● BRANO ESTRATTO:

"""

Che correlazioni sussistono tra i capoluoghi più inquinati e il tasso di contagio ?
Questo è più alto nelle città interessate dall’emergenza polveri sottili a gennaio e febbraio 2020. E’ emerso da studi su altre epidemie (ad esempio sull’aviaria a Taiwan) che il particolato funge da vettore di trasporto del virus, accrescendo la propagazione del contagio. Nelle province con un tasso di contagio più alto, quasi tutte in Lombardia, Emilia Romagna e Piemonte, i dati sulle concentrazioni delle polveri sottili a febbraio segnavano picchi molto alti. Se guardiamo il periodo intercorso tra questi giorni e l’inizio dell’epidemia, questo coincide, grosso modo, col tempo medio di incubazione del virus. Per tener conto di altri fattori che potrebbero aver influito sul diverso andamento del contagio, il confronto è stato fatto anche con aree metropolitane del centro sud con caratteristiche simili a quelle del nord, per demografia e mobilità. Qui le curve epidemiche hanno l’andamento tipico del contagio persona-persona, in quelle del nord è molto più repentino e anomalo, indice dell’esistenza di un ulteriore fattore di accelerazione dell’epidemia.
Cosa si può dire riguardo l’aggressività del virus verso chi è esposto a grandi concentrazioni di polveri sottili ?
È ampiamente provato che una prolungata esposizione ad alte concentrazioni di particolato, rende l’organismo (anche nei soggetti sani), più propenso e vulnerabile nei confronti delle patologie respiratorie. Recentemente stanno giungendo conferme dagli studi sulla polmonite da coronavirus, e l’Istituto Superiore di Sanità ci da già un’importante informazione a riguardo: i fumatori corrono un rischio più che doppio di contrarre una polmonite da coronavirus. Incrociando i dati emerge che il tasso di letalità, come quello di ospedalizzazione, risultano molto più alti in tutte quelle città che sono posizionate nei primi posti nelle varie classifiche relative all’inquinamento.
Per poter giungere a questa constatazione si è anche tenuto conto del diverso numero di tamponi. Un'ulteriore coincidenza si trova indagando il tasso di mortalità degli anni passati, legato a tumori e patologie dell’apparato respiratorio.

"""

● RECORD DEL DATASET:
"""

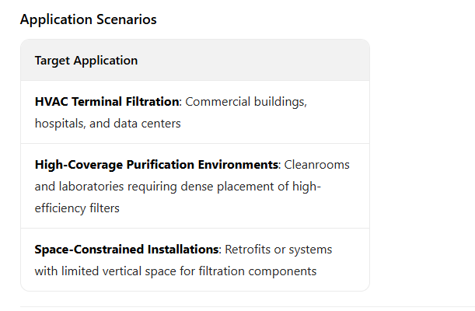Viewport: 475px width, 311px height.
Task: Click the bold HVAC Terminal Filtration label
Action: pyautogui.click(x=107, y=102)
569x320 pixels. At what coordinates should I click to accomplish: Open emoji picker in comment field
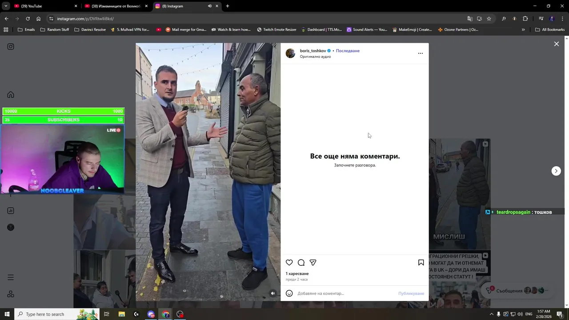point(289,293)
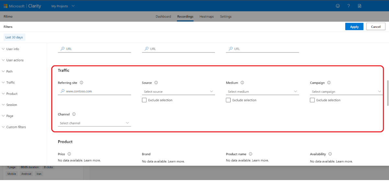This screenshot has height=182, width=389.
Task: Switch to the Heatmaps tab
Action: pos(206,17)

"""

● DOMANDE DI STUDIO:
1. Nel brano su polveri sottili e contagio, quale rischio corrono i fumatori secondo l'Istituto Superiore di Sanità?
2. Scrivi il seguito del brano su polveri sottili e contagio, a partire dalla sua ultima frase.
I record non hanno alcun rapporto con il brano.

● RISULTATI DEGLI ESERCIZI:
1. Hanno un rischio più che doppio di contrarre una polmonite da coronavirus.

2.
Ho analizzato i dati delle province autonome di Bolzano e Trento (dove attualmente mi trovo), non interessate da particolari problemi di inquinamento: gli indici di mortalità, negli anni passati, sono sempre stati molto più bassi. Oggi i tassi di letalità ed ospedalizzazione da coronavirus sono di gran lunga più contenuti rispetto a quelli delle regioni più colpite da covid-19.
Un’altra possibile correlazione con l’inquinamento si trova considerando fattori orografico-climatici. Perché proprio la Val Seriana è così colpita ? Essa è aperta sulla pianura di Bergamo, dove ci sono industrie, autostrade, l’aeroporto, è una zona molto inquinata. Nella valle, stretta e lunga, a causa della sua conformazione orografica, si innesta un ciclo di venti che di giorno provengono dalla pianura e la risalgono, mentre di notte soffiano in senso contrario. Il confronto temporale sui dati di inquinanti tra Bergamo e Nembro, comune di 11mila abitanti a metà della valle, mostra come in quest’ultimo, di giorno, i picchi di concentrazione siano molto più alti e duraturi di quanto non avvenga in pianura. Quindi il vento trasporta gli inquinanti e li accumula per buona parte della giornata. Quando di notte i venti spirano verso la pianura, c’è bisogno di molte ore perché l’aria torni a purificarsi fino a valori accettabili. Ma nel bilancio complessivo delle 24 ore, la concentrazione media nella valle risulta molto più grande di quanto non avviene in pianura. Questo potrebbe aver amplificato la diffusione e l’aggressività del virus in quella che oggi è l’area più colpita d’Italia.
Se queste correlazioni fossero confermate, ad epidemia finita bisognerà ripensare alla prima emergenza del 2020 e di cui ci si è già dimenticati, l’emergenza polveri sottili, e ripensare in toto la politica ambientale del nostro paese.